Hier wird am Dienstag weiter gestreikt

Und: Er geht weiter, zumindest teilweise. Nutzer des Regensburger Stadtverkehrs müssen sich darauf einstellen, dass am Dienstag erneut rund 90 Prozent der Busfahrten ausfallen. Auch in Bamberg und Coburg wird den ganzen Tag weiter gestreikt, voraussichtlich fällt hier der komplette Busverkehr aus. In Aschaffenburg werden Fahrgäste ebenso vergeblich auf ihren Bus warten. Gerald Burkard, Verdi-Bezirksgeschäftsführer in Aschaffenburg, rechnet damit, dass sich 70 Busfahrer am Streik beteiligen werden. "Der Streik beginnt am Montag um 4.00 Uhr in der Früh und endet am Dienstag um 24.00 Uhr."

Hier endet der Warnstreik

In München, Ingolstadt, Augsburg, Passau und Schweinfurt soll der ÖPNV am Dienstag wieder nach Plan laufen. Hier wurde nur einen Tag gestreikt. In Nürnberg und Fürth endet der Warnstreik am Dienstag um 4.00 Uhr in der Früh.

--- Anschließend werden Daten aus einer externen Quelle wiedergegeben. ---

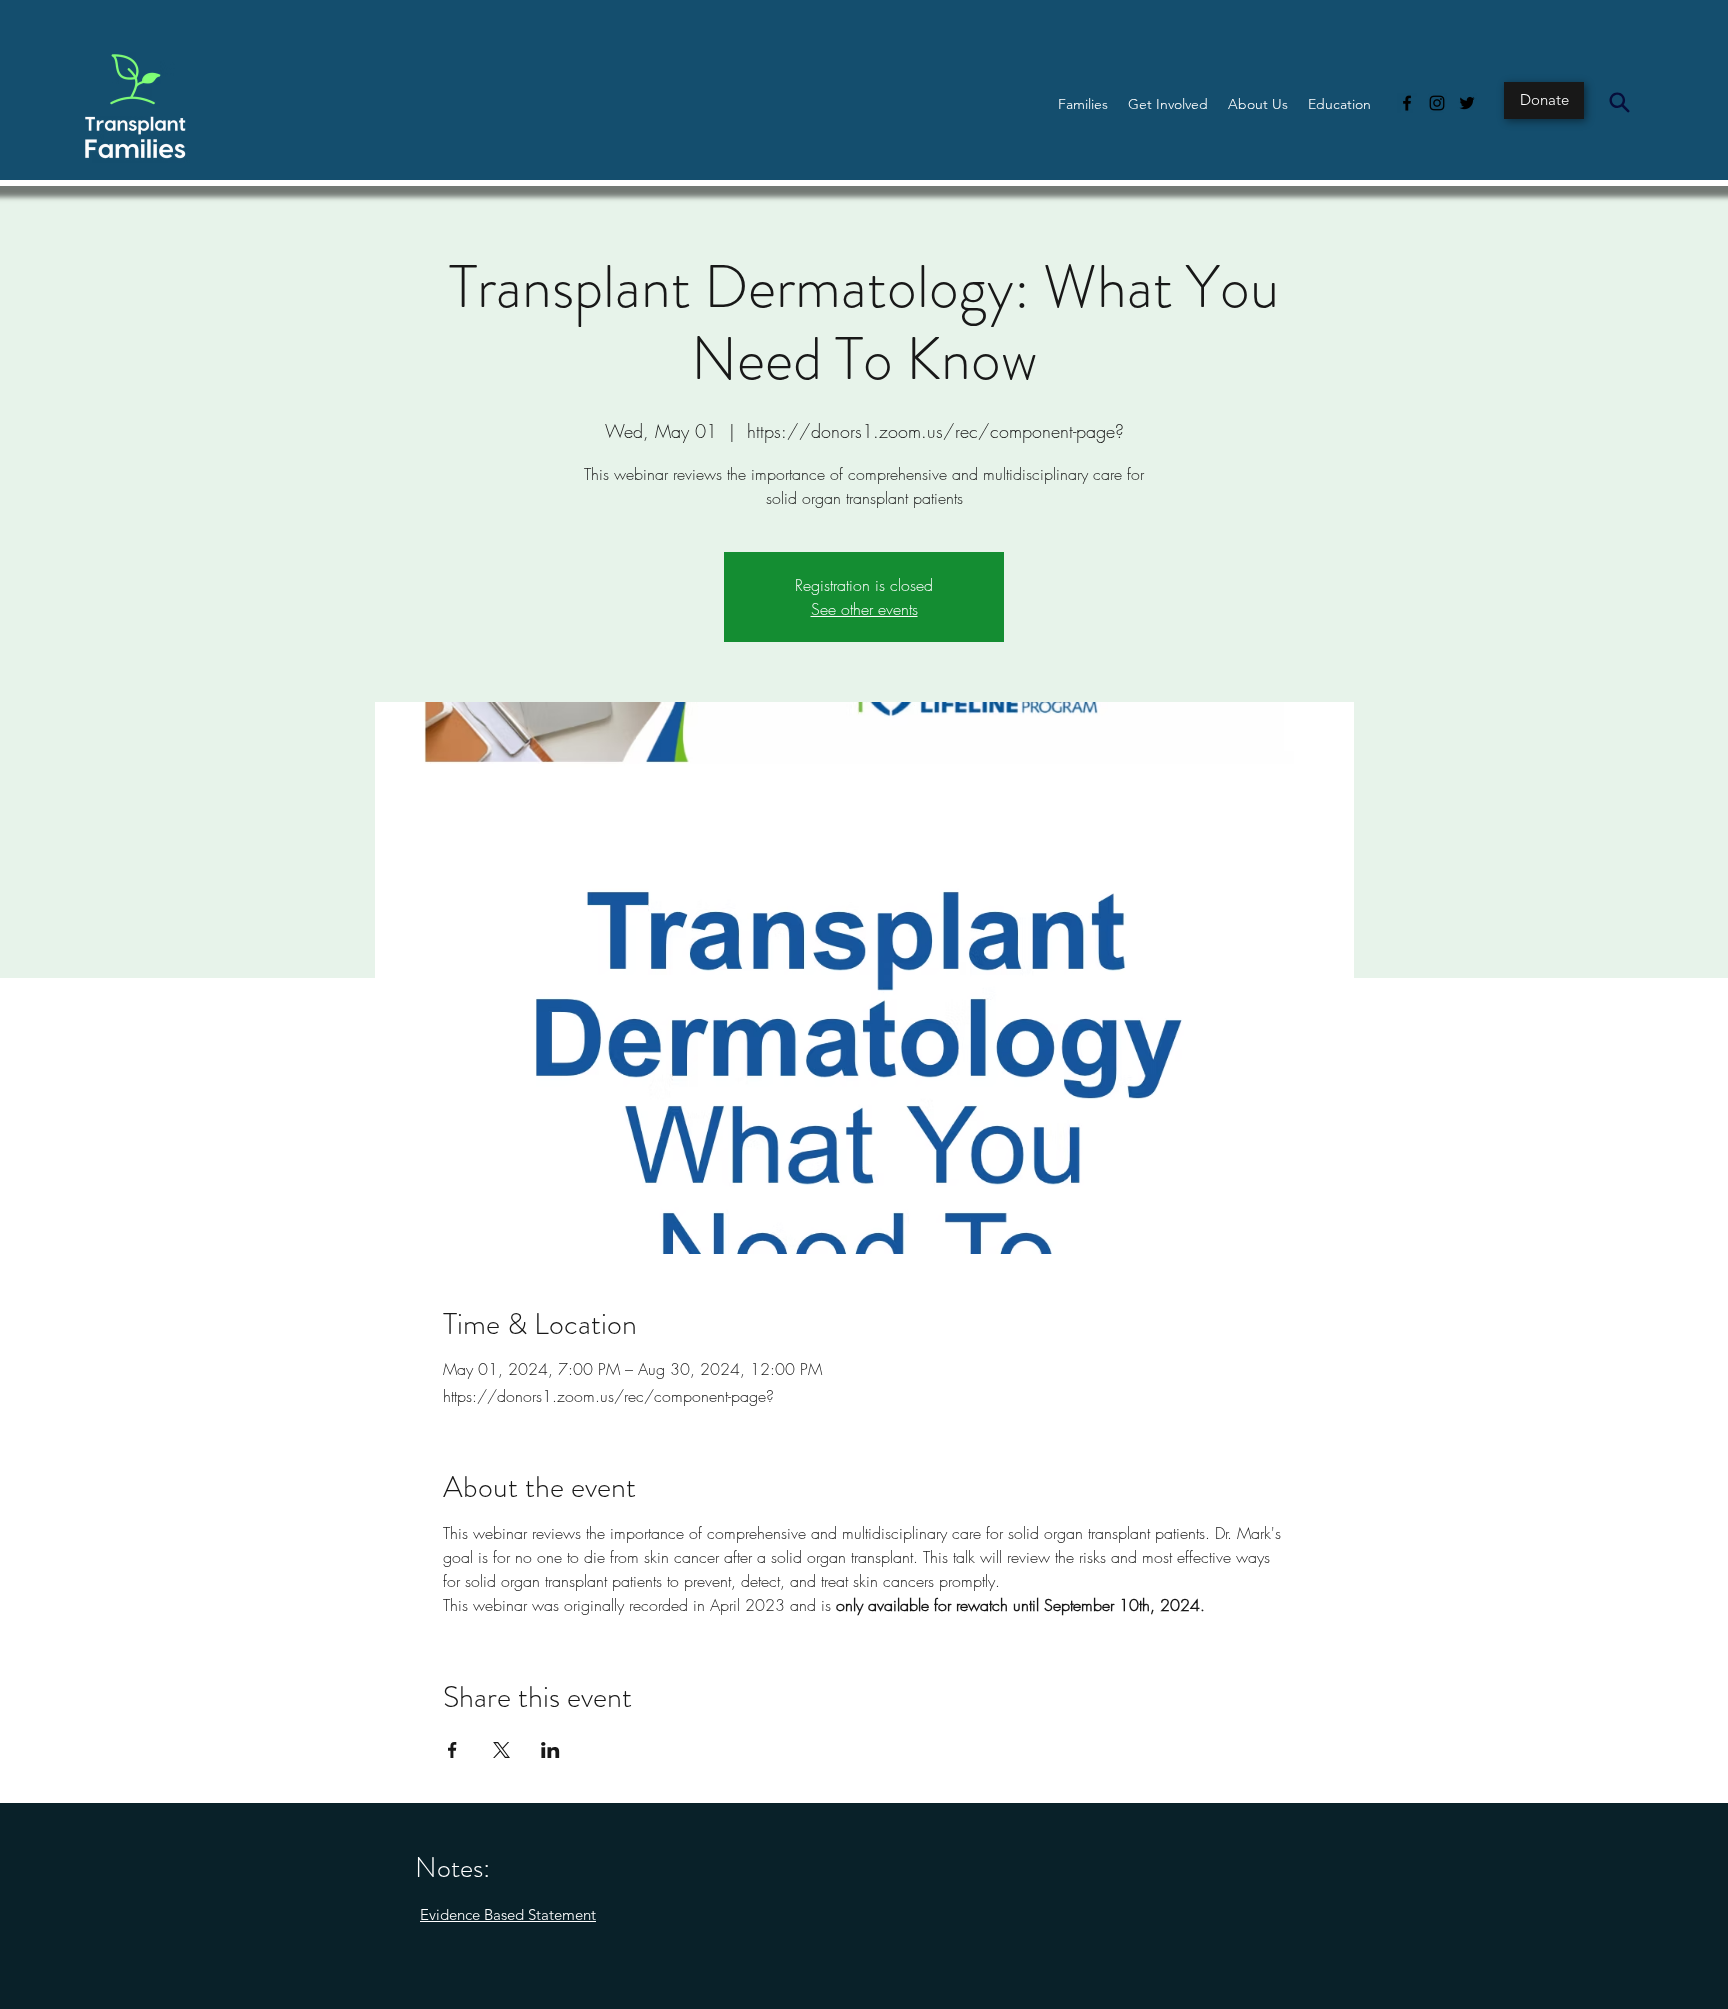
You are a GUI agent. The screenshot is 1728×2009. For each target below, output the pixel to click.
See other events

Die gute Nachricht: Verdi hat nach Dienstag für den Rest der Woche Entwarnung gegeben: Bis zur dritten Runde sind keine weiteren Aktionen geplant.

Neue Verhandlungen am Freitag

Derzeit laufen in den Bundesländern die Verhandlungen über die jeweiligen Tarifverträge im ÖPNV. Zwar gehört dieser zum öffentlichen Dienst, doch mit den dort am Wochenende bereits abgeschlossenen Tarifverhandlungen haben die Forderungen der Gewerkschaft nichts zu tun. Es handelt sich beim ÖPNV um separate Spartentarifverträge.

Zusätzlich wird in Bayern auch über die Tarifverträge im privaten Omnibusgewerbe verhandelt. Dieses wurde am Montag teilweise dort mit bestreikt, wo sie Fahrten im öffentlichen Nahverkehr anbieten.